イヤホンコードが無駄に長い。
これで絡まること50回突破、ほどくことに費やした時間プライスレス。
まった、プライスレスはおかしい。
時間は金というように一分一秒が一億に変わることもあるのだ。
私の時間はいましかなく、この瞬間億万長者に変わる可能性だって、と。
しがないOLのご身分、で言ってみて切ないものがあるけど。
しかし私のクレームは、イヤホンからしたら大した迷惑だろう。
延長コードでのばされてまで文句を言われてる。
「あ、お姉さん、はよ。」
耳が声を認識する前に頭は全自動で動き、心の中で組み立てていた今日の計画の全てが狂った。

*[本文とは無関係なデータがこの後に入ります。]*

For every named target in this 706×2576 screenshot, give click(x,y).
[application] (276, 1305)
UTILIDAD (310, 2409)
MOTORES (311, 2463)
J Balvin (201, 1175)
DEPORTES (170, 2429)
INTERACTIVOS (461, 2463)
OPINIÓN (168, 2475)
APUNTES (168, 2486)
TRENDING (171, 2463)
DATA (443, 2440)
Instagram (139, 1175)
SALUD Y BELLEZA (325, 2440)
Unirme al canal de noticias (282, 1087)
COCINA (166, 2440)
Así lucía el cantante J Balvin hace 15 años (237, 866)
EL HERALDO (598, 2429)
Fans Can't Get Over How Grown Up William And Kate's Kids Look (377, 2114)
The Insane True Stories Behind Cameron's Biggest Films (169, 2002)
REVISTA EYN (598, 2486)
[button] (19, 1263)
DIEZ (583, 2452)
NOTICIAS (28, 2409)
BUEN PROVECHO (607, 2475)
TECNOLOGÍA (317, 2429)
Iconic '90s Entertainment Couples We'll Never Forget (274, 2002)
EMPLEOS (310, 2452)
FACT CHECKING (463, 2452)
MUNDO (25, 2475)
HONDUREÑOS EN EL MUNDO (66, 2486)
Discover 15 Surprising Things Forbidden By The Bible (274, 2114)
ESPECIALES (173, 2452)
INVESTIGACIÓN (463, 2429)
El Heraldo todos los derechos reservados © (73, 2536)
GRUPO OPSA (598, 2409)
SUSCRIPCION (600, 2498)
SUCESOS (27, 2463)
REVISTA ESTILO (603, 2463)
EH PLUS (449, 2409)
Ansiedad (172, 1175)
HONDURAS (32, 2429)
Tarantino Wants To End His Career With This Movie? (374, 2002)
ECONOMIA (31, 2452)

私は女子高生集団がざわつくバス内で、イヤホンから流れるジャパニーズレゲエを聞いてぼっちを満喫しながら読書する気だった。
車酔いなんてしないと自負してる。
「‥‥‥‥‥‥ヒッにらむなよ」
いや、そういうわけじゃない。
私は昨日あたりからいそいそと孤独にいそしんでいたので、声の出し方を少々忘れていた。
相手が男子高校生ともなれば更に。
静かにあいさつを返すと、隣の座席が埋まる。
「ね、かたっぽ貸して」
小さいころ一人でいると心配された。
つくりたくもない友達にあわせるためにすきでもない流行ものを持たされたり。
学生になると、一人でいるのが私が自然でいられる方法だった。
社会人になって、必要な人間関係を築きながら一人きりを保てるという、ぼっちのプロフェッショナルとなった。
それを個性と認めて
私を一人きりにしたまま接してくる物好きは彼が初めてだった。
日本人歌手が愛を知り尽くしたような歌詞を、恋もまだしらないような声で歌っている。
心地よく流れるサウンドと触れる肩の感触。
「お姉さん、いつもいいセンスしてる」
当たり前、といいたげな視線を返すと彼はくしゃりと破顔一笑した。
あぁ、イヤホンコードが無駄に長い。
でも明日もこのイヤホンでいよう。